**Problem to solve:**
Repeat all the data word for word.

**Given records:**
════
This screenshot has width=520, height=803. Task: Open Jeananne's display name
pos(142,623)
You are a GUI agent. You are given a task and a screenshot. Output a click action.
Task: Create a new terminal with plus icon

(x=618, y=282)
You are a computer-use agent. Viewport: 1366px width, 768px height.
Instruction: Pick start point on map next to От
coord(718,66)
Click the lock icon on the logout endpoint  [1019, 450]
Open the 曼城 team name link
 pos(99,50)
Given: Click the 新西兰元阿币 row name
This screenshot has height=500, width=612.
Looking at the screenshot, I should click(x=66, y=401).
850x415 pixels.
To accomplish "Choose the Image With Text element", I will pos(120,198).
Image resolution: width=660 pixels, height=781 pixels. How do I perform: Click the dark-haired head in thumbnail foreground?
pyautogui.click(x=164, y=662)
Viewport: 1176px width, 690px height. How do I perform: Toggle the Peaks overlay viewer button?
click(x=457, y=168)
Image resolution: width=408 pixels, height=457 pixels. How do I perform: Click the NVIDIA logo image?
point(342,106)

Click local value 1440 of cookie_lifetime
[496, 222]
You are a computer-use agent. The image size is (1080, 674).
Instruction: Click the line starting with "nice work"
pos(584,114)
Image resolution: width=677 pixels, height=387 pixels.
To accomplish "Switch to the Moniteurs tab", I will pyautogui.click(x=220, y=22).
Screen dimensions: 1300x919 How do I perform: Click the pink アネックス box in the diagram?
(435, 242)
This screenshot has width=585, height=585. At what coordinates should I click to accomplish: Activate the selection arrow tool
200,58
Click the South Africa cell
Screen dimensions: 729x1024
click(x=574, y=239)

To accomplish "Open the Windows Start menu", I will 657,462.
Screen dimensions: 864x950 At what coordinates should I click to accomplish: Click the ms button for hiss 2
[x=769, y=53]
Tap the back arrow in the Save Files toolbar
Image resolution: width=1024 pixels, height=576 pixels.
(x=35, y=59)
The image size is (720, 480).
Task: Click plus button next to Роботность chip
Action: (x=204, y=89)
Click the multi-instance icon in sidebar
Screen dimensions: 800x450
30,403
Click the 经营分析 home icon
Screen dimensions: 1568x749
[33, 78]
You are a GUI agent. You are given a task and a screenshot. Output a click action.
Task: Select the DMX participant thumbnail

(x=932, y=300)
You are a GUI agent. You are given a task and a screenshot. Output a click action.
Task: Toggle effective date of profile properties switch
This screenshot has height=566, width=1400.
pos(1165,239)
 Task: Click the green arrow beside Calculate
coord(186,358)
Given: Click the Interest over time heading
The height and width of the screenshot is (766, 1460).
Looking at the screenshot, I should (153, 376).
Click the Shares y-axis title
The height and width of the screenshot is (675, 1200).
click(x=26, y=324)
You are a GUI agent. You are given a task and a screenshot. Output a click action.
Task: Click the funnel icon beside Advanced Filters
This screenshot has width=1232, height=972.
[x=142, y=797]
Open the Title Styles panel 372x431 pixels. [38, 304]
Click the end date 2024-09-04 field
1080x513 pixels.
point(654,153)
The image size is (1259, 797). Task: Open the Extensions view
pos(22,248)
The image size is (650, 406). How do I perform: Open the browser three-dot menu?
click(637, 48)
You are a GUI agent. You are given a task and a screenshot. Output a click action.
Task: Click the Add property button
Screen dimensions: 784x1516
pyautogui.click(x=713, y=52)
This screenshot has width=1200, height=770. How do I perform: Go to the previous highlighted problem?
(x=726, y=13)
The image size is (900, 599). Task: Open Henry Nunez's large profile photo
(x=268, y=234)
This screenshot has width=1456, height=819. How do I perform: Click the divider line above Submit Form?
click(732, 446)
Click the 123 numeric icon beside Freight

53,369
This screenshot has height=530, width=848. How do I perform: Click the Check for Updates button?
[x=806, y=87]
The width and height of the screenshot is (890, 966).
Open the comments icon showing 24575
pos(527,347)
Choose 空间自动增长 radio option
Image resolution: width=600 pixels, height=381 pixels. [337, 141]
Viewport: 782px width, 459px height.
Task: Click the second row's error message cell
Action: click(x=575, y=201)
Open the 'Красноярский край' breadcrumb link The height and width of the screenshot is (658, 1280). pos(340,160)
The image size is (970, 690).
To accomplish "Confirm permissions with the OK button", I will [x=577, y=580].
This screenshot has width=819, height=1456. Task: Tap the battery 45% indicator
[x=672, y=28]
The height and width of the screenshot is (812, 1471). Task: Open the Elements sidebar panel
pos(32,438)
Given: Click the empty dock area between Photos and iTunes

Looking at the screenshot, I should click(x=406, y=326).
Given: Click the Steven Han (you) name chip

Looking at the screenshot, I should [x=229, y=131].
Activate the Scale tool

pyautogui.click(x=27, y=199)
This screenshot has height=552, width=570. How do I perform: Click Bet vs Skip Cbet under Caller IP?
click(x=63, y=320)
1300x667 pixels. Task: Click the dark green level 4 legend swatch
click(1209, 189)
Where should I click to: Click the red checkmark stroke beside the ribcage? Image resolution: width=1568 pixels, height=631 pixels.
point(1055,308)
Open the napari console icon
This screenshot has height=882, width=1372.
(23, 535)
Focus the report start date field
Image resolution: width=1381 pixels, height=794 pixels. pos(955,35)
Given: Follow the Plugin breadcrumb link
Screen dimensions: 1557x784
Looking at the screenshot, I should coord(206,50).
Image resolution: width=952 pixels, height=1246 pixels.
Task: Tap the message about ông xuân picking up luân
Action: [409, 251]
════
**Output of the task:**
This screenshot has width=520, height=803. Task: Open Jeananne's display name
pos(142,623)
You are a GUI agent. You are given a task and a screenshot. Output a click action.
Task: Create a new terminal with plus icon

(x=618, y=282)
You are a computer-use agent. Viewport: 1366px width, 768px height.
Instruction: Pick start point on map next to От
coord(718,66)
Click the lock icon on the logout endpoint  [1019, 450]
Open the 曼城 team name link
 pos(99,50)
Given: Click the 新西兰元阿币 row name
This screenshot has height=500, width=612.
Looking at the screenshot, I should click(x=66, y=401).
850x415 pixels.
To accomplish "Choose the Image With Text element", I will pos(120,198).
Image resolution: width=660 pixels, height=781 pixels. How do I perform: Click the dark-haired head in thumbnail foreground?
pyautogui.click(x=164, y=662)
Viewport: 1176px width, 690px height. How do I perform: Toggle the Peaks overlay viewer button?
click(x=457, y=168)
Image resolution: width=408 pixels, height=457 pixels. How do I perform: Click the NVIDIA logo image?
point(342,106)

Click local value 1440 of cookie_lifetime
[496, 222]
You are a computer-use agent. The image size is (1080, 674).
Instruction: Click the line starting with "nice work"
pos(584,114)
Image resolution: width=677 pixels, height=387 pixels.
To accomplish "Switch to the Moniteurs tab", I will pyautogui.click(x=220, y=22).
Screen dimensions: 1300x919 How do I perform: Click the pink アネックス box in the diagram?
(435, 242)
This screenshot has width=585, height=585. At what coordinates should I click to accomplish: Activate the selection arrow tool
200,58
Click the South Africa cell
Screen dimensions: 729x1024
click(x=574, y=239)

To accomplish "Open the Windows Start menu", I will 657,462.
Screen dimensions: 864x950 At what coordinates should I click to accomplish: Click the ms button for hiss 2
[x=769, y=53]
Tap the back arrow in the Save Files toolbar
Image resolution: width=1024 pixels, height=576 pixels.
(x=35, y=59)
The image size is (720, 480).
Task: Click plus button next to Роботность chip
Action: (x=204, y=89)
Click the multi-instance icon in sidebar
Screen dimensions: 800x450
30,403
Click the 经营分析 home icon
Screen dimensions: 1568x749
[33, 78]
You are a GUI agent. You are given a task and a screenshot. Output a click action.
Task: Select the DMX participant thumbnail

(x=932, y=300)
You are a GUI agent. You are given a task and a screenshot. Output a click action.
Task: Toggle effective date of profile properties switch
This screenshot has height=566, width=1400.
pos(1165,239)
 Task: Click the green arrow beside Calculate
coord(186,358)
Given: Click the Interest over time heading
The height and width of the screenshot is (766, 1460).
Looking at the screenshot, I should (153, 376).
Click the Shares y-axis title
The height and width of the screenshot is (675, 1200).
click(x=26, y=324)
You are a GUI agent. You are given a task and a screenshot. Output a click action.
Task: Click the funnel icon beside Advanced Filters
This screenshot has width=1232, height=972.
[x=142, y=797]
Open the Title Styles panel 372x431 pixels. [38, 304]
Click the end date 2024-09-04 field
1080x513 pixels.
point(654,153)
The image size is (1259, 797). Task: Open the Extensions view
pos(22,248)
The image size is (650, 406). How do I perform: Open the browser three-dot menu?
click(637, 48)
You are a GUI agent. You are given a task and a screenshot. Output a click action.
Task: Click the Add property button
Screen dimensions: 784x1516
pyautogui.click(x=713, y=52)
This screenshot has width=1200, height=770. How do I perform: Go to the previous highlighted problem?
(x=726, y=13)
The image size is (900, 599). Task: Open Henry Nunez's large profile photo
(x=268, y=234)
This screenshot has width=1456, height=819. How do I perform: Click the divider line above Submit Form?
click(732, 446)
Click the 123 numeric icon beside Freight

53,369
This screenshot has height=530, width=848. How do I perform: Click the Check for Updates button?
[x=806, y=87]
The width and height of the screenshot is (890, 966).
Open the comments icon showing 24575
pos(527,347)
Choose 空间自动增长 radio option
Image resolution: width=600 pixels, height=381 pixels. [337, 141]
Viewport: 782px width, 459px height.
Task: Click the second row's error message cell
Action: click(x=575, y=201)
Open the 'Красноярский край' breadcrumb link The height and width of the screenshot is (658, 1280). pos(340,160)
The image size is (970, 690).
To accomplish "Confirm permissions with the OK button", I will [x=577, y=580].
This screenshot has width=819, height=1456. Task: Tap the battery 45% indicator
[x=672, y=28]
The height and width of the screenshot is (812, 1471). Task: Open the Elements sidebar panel
pos(32,438)
Given: Click the empty dock area between Photos and iTunes

Looking at the screenshot, I should click(x=406, y=326).
Given: Click the Steven Han (you) name chip

Looking at the screenshot, I should [x=229, y=131].
Activate the Scale tool

pyautogui.click(x=27, y=199)
This screenshot has height=552, width=570. How do I perform: Click Bet vs Skip Cbet under Caller IP?
click(x=63, y=320)
1300x667 pixels. Task: Click the dark green level 4 legend swatch
click(1209, 189)
Where should I click to: Click the red checkmark stroke beside the ribcage? Image resolution: width=1568 pixels, height=631 pixels.
point(1055,308)
Open the napari console icon
This screenshot has height=882, width=1372.
(23, 535)
Focus the report start date field
Image resolution: width=1381 pixels, height=794 pixels. pos(955,35)
Given: Follow the Plugin breadcrumb link
Screen dimensions: 1557x784
Looking at the screenshot, I should coord(206,50).
Image resolution: width=952 pixels, height=1246 pixels.
Task: Tap the message about ông xuân picking up luân
Action: [409, 251]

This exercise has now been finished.